* Source material:
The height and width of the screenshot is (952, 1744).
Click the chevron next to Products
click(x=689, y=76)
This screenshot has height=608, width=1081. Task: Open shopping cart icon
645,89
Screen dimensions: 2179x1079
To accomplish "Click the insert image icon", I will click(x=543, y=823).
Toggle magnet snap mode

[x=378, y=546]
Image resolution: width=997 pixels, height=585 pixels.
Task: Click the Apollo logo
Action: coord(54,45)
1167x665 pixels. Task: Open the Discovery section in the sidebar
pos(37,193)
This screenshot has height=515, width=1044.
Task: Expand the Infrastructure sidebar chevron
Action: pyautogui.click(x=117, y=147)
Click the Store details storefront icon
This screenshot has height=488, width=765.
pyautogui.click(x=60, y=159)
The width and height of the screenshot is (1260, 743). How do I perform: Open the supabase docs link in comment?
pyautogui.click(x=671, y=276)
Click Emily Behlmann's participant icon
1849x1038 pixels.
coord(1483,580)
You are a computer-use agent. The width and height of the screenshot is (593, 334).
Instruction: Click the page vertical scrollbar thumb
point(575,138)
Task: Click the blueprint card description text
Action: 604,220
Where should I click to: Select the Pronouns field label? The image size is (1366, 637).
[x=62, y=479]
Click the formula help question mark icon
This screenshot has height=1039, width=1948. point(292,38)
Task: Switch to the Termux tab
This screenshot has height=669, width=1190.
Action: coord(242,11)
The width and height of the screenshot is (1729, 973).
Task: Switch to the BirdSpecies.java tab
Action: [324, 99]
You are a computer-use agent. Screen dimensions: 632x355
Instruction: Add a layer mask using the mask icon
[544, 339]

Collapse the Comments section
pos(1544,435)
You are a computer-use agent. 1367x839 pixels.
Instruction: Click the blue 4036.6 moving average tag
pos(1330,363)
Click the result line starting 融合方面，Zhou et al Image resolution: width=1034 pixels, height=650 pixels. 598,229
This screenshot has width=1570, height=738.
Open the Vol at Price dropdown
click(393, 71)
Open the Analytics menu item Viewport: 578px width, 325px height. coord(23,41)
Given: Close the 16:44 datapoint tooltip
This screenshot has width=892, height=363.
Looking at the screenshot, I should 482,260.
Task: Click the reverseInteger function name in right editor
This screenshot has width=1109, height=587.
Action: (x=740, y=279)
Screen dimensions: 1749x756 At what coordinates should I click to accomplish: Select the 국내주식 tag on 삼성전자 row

* What the task requires: There is one span to return: the line holding "Click the result" and every line after it through the end of the listing above; please give it exactly and add nothing.

* Your response:
Click the result line starting 融合方面，Zhou et al Image resolution: width=1034 pixels, height=650 pixels. 598,229
This screenshot has width=1570, height=738.
Open the Vol at Price dropdown
click(393, 71)
Open the Analytics menu item Viewport: 578px width, 325px height. coord(23,41)
Given: Close the 16:44 datapoint tooltip
This screenshot has width=892, height=363.
Looking at the screenshot, I should 482,260.
Task: Click the reverseInteger function name in right editor
This screenshot has width=1109, height=587.
Action: (x=740, y=279)
Screen dimensions: 1749x756 At what coordinates should I click to accomplish: Select the 국내주식 tag on 삼성전자 row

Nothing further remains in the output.